Democracy

Jun 04, 2009 21:54

I took the long way to work this morning, stopping off at the polling station to cast my vote in the European-parliamentary and county-council elections. The strange thing about this to me was the fact that I was voting on an ordinary week day. In Sweden, where I grew up, elections are traditionally held on Sundays. This voting on a Thursday and the ticking boxes with a pencil and having no way of recognizably-intentionally abstain were the aspects of the process I thought about and discussed with people.

At the afternoon coffee break my friend K commented on having done web-searches on terms like "Tiananmen Square" and "tank man" to make sure nobody thought the world had forgotten the events of the 4th of June 1989. That was when it occurred to me that to some people there are stranger things to discuss about me voting this morning, like being able to vote at all. I had an email from Amnesty about a week ago asking me to sign a petition for human rights in China, with the 20th anniversary of the massacre at Tiananmen Square coming up, which I did. Please take the time to check out Amnesty's Human Rights for China website and if you feel you agree with the statements please sign the petition as well.
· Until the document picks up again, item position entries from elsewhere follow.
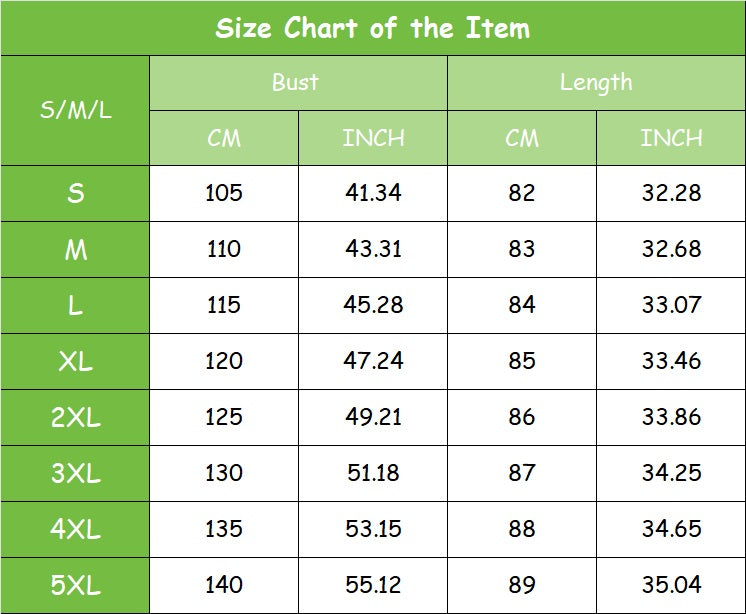Click the Size Chart of the Item title
746x614 pixels.
[x=372, y=28]
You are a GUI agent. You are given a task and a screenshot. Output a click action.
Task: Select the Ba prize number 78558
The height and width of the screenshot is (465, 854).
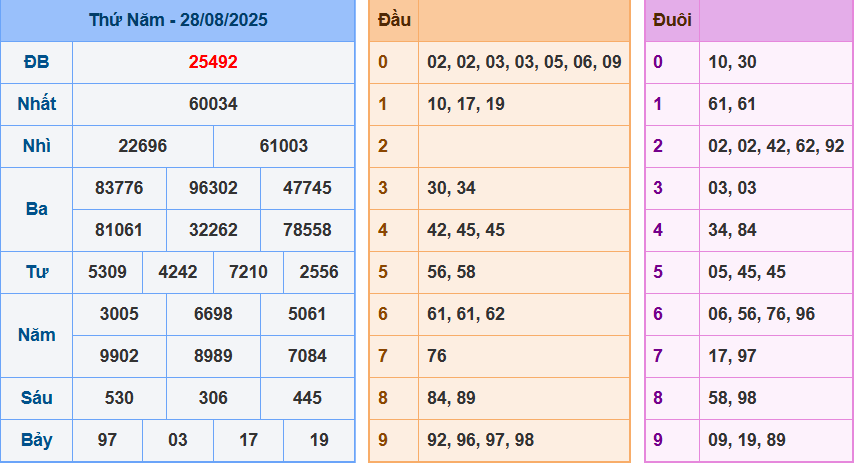coord(307,230)
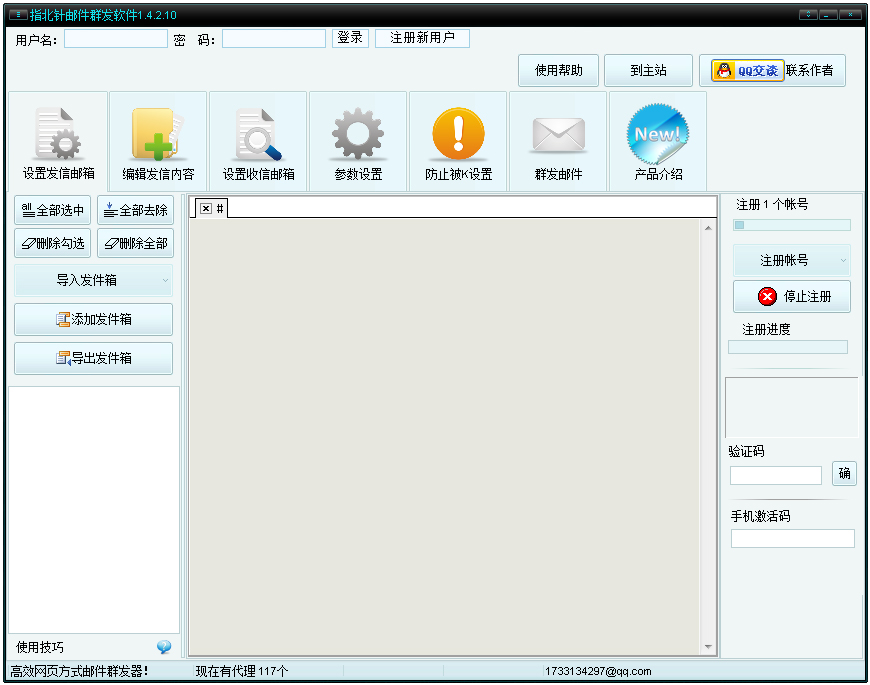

I remember that spring twenty years ago and the hope we all had for a brighter future. We thought China would surely reform, like the Soviet Union had done. It was such a shock when the crack-down came, such a horrible realization of what awful things some people will do to stay in power. I wasn't surprised when China didn't live up to its promises of human rights improvements in the run-up to the Olympics last year, but I was disappointed. It was especially disappointing that we, the world community, let the Chinese leaders get away with it.

Those of us who are old enough to have watched the peaceful Chinese protests of 1989 grow and be brutally beaten down have a duty to remember. Those of us lucky enough to live somewhere with freedom of speech should not let the Chinese government ever think those events will be forgotten. So this is me, speaking up. Thank you for 'listening'!